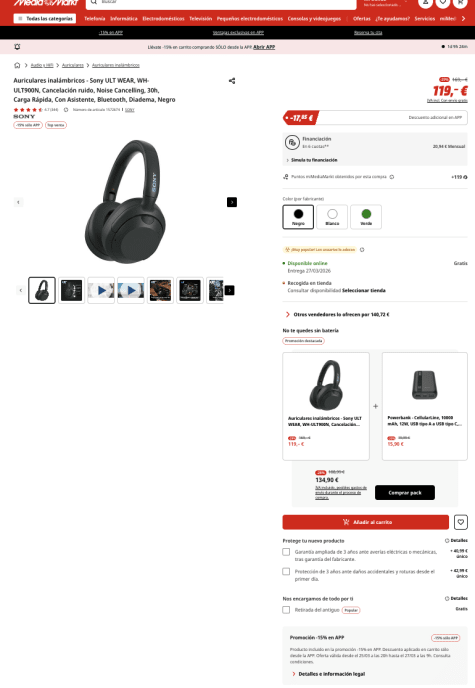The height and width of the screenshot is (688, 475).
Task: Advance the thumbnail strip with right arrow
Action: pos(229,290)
...
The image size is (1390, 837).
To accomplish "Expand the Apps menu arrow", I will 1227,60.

§ STATED TASK: Copy the data from the line containing "The height and" to the line containing "Action: pos(229,290)", keeping every character unchanged and leaving out the pictures.

§ SOLUTION BELOW:
The height and width of the screenshot is (688, 475).
Task: Advance the thumbnail strip with right arrow
Action: pos(229,290)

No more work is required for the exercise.